> What the exercise asks
Swap every "Where should I click to" in the items below for "Where do I click to", and return the lines with nothing else altered.

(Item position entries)
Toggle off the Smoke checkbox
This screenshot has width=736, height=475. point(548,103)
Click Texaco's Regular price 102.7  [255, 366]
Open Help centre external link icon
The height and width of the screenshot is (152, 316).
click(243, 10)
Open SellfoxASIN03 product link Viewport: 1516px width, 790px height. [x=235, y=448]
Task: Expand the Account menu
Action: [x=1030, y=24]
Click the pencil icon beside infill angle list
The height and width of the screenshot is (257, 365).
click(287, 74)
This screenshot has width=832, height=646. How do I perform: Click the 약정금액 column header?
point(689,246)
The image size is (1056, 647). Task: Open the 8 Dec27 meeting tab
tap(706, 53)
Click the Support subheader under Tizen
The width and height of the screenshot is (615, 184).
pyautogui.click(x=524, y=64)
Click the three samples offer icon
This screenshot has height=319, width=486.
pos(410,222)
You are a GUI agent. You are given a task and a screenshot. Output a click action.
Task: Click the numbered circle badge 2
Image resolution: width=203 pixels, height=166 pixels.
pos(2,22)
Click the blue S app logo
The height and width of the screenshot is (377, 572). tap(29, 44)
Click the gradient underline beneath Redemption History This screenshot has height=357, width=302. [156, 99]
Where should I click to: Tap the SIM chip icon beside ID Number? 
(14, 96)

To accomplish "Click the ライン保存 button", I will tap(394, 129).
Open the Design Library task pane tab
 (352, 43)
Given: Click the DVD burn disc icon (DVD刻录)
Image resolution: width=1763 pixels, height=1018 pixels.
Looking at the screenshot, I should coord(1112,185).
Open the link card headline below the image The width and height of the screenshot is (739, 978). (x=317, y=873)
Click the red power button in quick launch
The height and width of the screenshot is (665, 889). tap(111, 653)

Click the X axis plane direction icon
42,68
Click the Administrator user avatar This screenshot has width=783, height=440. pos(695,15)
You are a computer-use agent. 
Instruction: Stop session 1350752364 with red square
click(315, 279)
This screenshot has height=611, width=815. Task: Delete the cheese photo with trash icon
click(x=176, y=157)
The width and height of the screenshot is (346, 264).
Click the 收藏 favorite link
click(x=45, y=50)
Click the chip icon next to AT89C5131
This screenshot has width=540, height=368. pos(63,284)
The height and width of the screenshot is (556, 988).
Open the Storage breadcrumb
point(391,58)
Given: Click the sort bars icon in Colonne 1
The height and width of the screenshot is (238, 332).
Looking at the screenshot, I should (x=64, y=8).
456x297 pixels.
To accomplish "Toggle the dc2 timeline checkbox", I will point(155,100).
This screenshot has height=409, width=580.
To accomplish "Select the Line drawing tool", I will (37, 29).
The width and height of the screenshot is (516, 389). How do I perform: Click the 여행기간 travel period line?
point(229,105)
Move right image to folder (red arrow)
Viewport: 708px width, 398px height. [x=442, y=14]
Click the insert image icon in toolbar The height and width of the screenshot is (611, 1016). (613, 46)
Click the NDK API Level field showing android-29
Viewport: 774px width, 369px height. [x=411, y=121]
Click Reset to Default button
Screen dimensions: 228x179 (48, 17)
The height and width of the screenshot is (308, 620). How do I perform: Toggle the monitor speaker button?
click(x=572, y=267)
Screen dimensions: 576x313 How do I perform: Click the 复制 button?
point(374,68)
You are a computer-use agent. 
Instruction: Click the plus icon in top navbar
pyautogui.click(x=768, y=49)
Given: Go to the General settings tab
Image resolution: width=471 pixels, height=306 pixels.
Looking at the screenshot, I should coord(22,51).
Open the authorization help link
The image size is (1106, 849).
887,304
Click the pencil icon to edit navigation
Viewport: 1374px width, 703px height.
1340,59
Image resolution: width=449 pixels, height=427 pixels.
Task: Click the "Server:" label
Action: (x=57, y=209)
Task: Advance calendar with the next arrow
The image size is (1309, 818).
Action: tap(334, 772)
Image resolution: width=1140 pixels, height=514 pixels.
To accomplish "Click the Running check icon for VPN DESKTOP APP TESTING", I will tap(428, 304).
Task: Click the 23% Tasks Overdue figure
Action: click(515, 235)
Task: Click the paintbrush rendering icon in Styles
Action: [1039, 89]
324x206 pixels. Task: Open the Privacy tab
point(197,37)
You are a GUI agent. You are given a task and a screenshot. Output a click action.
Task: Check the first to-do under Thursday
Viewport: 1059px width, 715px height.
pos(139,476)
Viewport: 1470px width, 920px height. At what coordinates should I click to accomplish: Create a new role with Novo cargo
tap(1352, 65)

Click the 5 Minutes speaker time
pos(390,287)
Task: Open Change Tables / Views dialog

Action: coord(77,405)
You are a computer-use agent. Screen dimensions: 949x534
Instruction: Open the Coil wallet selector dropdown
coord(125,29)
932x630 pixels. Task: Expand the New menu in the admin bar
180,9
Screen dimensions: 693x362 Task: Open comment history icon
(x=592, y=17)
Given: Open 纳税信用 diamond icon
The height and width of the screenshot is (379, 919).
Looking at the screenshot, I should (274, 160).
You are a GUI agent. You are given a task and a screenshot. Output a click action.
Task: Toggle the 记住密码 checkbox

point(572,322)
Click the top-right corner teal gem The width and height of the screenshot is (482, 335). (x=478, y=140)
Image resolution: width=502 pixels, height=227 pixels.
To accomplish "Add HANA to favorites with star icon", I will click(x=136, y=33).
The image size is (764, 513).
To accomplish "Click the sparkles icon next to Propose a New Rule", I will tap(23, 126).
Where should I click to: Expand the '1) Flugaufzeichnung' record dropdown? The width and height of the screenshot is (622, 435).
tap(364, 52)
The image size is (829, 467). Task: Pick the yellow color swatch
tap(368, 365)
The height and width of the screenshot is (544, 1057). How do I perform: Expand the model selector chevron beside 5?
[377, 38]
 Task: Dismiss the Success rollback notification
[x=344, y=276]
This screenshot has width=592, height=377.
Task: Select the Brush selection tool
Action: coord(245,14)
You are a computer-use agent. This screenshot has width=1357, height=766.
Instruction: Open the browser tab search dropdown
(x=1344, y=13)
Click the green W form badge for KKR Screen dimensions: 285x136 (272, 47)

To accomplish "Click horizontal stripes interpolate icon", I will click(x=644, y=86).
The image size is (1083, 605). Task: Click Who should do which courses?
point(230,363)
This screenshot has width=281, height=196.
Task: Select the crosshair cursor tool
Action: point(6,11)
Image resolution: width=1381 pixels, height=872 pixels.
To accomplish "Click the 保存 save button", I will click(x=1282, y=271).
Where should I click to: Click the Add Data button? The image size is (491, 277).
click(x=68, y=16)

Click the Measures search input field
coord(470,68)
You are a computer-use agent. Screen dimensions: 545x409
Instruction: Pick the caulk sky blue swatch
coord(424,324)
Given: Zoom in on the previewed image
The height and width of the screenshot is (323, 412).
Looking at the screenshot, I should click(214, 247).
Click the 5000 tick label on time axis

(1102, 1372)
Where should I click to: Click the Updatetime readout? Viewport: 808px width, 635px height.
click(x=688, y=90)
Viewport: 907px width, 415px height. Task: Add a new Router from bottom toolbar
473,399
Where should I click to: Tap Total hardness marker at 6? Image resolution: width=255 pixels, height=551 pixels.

> Answer to this exercise
Toggle off the Smoke checkbox
This screenshot has width=736, height=475. point(548,103)
Click Texaco's Regular price 102.7  [255, 366]
Open Help centre external link icon
The height and width of the screenshot is (152, 316).
click(243, 10)
Open SellfoxASIN03 product link Viewport: 1516px width, 790px height. [x=235, y=448]
Task: Expand the Account menu
Action: [x=1030, y=24]
Click the pencil icon beside infill angle list
The height and width of the screenshot is (257, 365).
click(287, 74)
This screenshot has width=832, height=646. How do I perform: Click the 약정금액 column header?
point(689,246)
The image size is (1056, 647). Task: Open the 8 Dec27 meeting tab
tap(706, 53)
Click the Support subheader under Tizen
The width and height of the screenshot is (615, 184).
pyautogui.click(x=524, y=64)
Click the three samples offer icon
This screenshot has height=319, width=486.
pos(410,222)
You are a GUI agent. You are given a task and a screenshot. Output a click action.
Task: Click the numbered circle badge 2
Image resolution: width=203 pixels, height=166 pixels.
pos(2,22)
Click the blue S app logo
The height and width of the screenshot is (377, 572). tap(29, 44)
Click the gradient underline beneath Redemption History This screenshot has height=357, width=302. [156, 99]
Where do I click to: Tap the SIM chip icon beside ID Number? 
(14, 96)

To accomplish "Click the ライン保存 button", I will tap(394, 129).
Open the Design Library task pane tab
 (352, 43)
Given: Click the DVD burn disc icon (DVD刻录)
Image resolution: width=1763 pixels, height=1018 pixels.
Looking at the screenshot, I should coord(1112,185).
Open the link card headline below the image The width and height of the screenshot is (739, 978). (x=317, y=873)
Click the red power button in quick launch
The height and width of the screenshot is (665, 889). tap(111, 653)

Click the X axis plane direction icon
42,68
Click the Administrator user avatar This screenshot has width=783, height=440. pos(695,15)
You are a computer-use agent. 
Instruction: Stop session 1350752364 with red square
click(315, 279)
This screenshot has height=611, width=815. Task: Delete the cheese photo with trash icon
click(x=176, y=157)
The width and height of the screenshot is (346, 264).
Click the 收藏 favorite link
click(x=45, y=50)
Click the chip icon next to AT89C5131
This screenshot has width=540, height=368. pos(63,284)
The height and width of the screenshot is (556, 988).
Open the Storage breadcrumb
point(391,58)
Given: Click the sort bars icon in Colonne 1
The height and width of the screenshot is (238, 332).
Looking at the screenshot, I should (x=64, y=8).
456x297 pixels.
To accomplish "Toggle the dc2 timeline checkbox", I will point(155,100).
This screenshot has height=409, width=580.
To accomplish "Select the Line drawing tool", I will (37, 29).
The width and height of the screenshot is (516, 389). How do I perform: Click the 여행기간 travel period line?
point(229,105)
Move right image to folder (red arrow)
Viewport: 708px width, 398px height. [x=442, y=14]
Click the insert image icon in toolbar The height and width of the screenshot is (611, 1016). (613, 46)
Click the NDK API Level field showing android-29
Viewport: 774px width, 369px height. [x=411, y=121]
Click Reset to Default button
Screen dimensions: 228x179 (48, 17)
The height and width of the screenshot is (308, 620). How do I perform: Toggle the monitor speaker button?
click(x=572, y=267)
Screen dimensions: 576x313 How do I perform: Click the 复制 button?
point(374,68)
You are a computer-use agent. 
Instruction: Click the plus icon in top navbar
pyautogui.click(x=768, y=49)
Given: Go to the General settings tab
Image resolution: width=471 pixels, height=306 pixels.
Looking at the screenshot, I should coord(22,51).
Open the authorization help link
The image size is (1106, 849).
887,304
Click the pencil icon to edit navigation
Viewport: 1374px width, 703px height.
1340,59
Image resolution: width=449 pixels, height=427 pixels.
Task: Click the "Server:" label
Action: (x=57, y=209)
Task: Advance calendar with the next arrow
The image size is (1309, 818).
Action: tap(334, 772)
Image resolution: width=1140 pixels, height=514 pixels.
To accomplish "Click the Running check icon for VPN DESKTOP APP TESTING", I will tap(428, 304).
Task: Click the 23% Tasks Overdue figure
Action: click(515, 235)
Task: Click the paintbrush rendering icon in Styles
Action: [1039, 89]
324x206 pixels. Task: Open the Privacy tab
point(197,37)
You are a GUI agent. You are given a task and a screenshot. Output a click action.
Task: Check the first to-do under Thursday
Viewport: 1059px width, 715px height.
pos(139,476)
Viewport: 1470px width, 920px height. At what coordinates should I click to accomplish: Create a new role with Novo cargo
tap(1352, 65)

Click the 5 Minutes speaker time
pos(390,287)
Task: Open Change Tables / Views dialog

Action: coord(77,405)
You are a computer-use agent. Screen dimensions: 949x534
Instruction: Open the Coil wallet selector dropdown
coord(125,29)
932x630 pixels. Task: Expand the New menu in the admin bar
180,9
Screen dimensions: 693x362 Task: Open comment history icon
(x=592, y=17)
Given: Open 纳税信用 diamond icon
The height and width of the screenshot is (379, 919).
Looking at the screenshot, I should (274, 160).
You are a GUI agent. You are given a task and a screenshot. Output a click action.
Task: Toggle the 记住密码 checkbox

point(572,322)
Click the top-right corner teal gem The width and height of the screenshot is (482, 335). (x=478, y=140)
Image resolution: width=502 pixels, height=227 pixels.
To accomplish "Add HANA to favorites with star icon", I will click(x=136, y=33).
The image size is (764, 513).
To accomplish "Click the sparkles icon next to Propose a New Rule", I will tap(23, 126).
Where do I click to: Expand the '1) Flugaufzeichnung' record dropdown? The width and height of the screenshot is (622, 435).
tap(364, 52)
The image size is (829, 467). Task: Pick the yellow color swatch
tap(368, 365)
The height and width of the screenshot is (544, 1057). How do I perform: Expand the model selector chevron beside 5?
[377, 38]
 Task: Dismiss the Success rollback notification
[x=344, y=276]
This screenshot has width=592, height=377.
Task: Select the Brush selection tool
Action: coord(245,14)
You are a computer-use agent. This screenshot has width=1357, height=766.
Instruction: Open the browser tab search dropdown
(x=1344, y=13)
Click the green W form badge for KKR Screen dimensions: 285x136 (272, 47)

To accomplish "Click horizontal stripes interpolate icon", I will click(x=644, y=86).
The image size is (1083, 605). Task: Click Who should do which courses?
point(230,363)
This screenshot has width=281, height=196.
Task: Select the crosshair cursor tool
Action: point(6,11)
Image resolution: width=1381 pixels, height=872 pixels.
To accomplish "Click the 保存 save button", I will click(x=1282, y=271).
Where do I click to: Click the Add Data button? The image size is (491, 277).
click(x=68, y=16)

Click the Measures search input field
coord(470,68)
You are a computer-use agent. Screen dimensions: 545x409
Instruction: Pick the caulk sky blue swatch
coord(424,324)
Given: Zoom in on the previewed image
The height and width of the screenshot is (323, 412).
Looking at the screenshot, I should click(214, 247).
Click the 5000 tick label on time axis

(1102, 1372)
Where do I click to: Click the Updatetime readout? Viewport: 808px width, 635px height.
click(x=688, y=90)
Viewport: 907px width, 415px height. Task: Add a new Router from bottom toolbar
473,399
Where do I click to: Tap Total hardness marker at 6? Image resolution: width=255 pixels, height=551 pixels.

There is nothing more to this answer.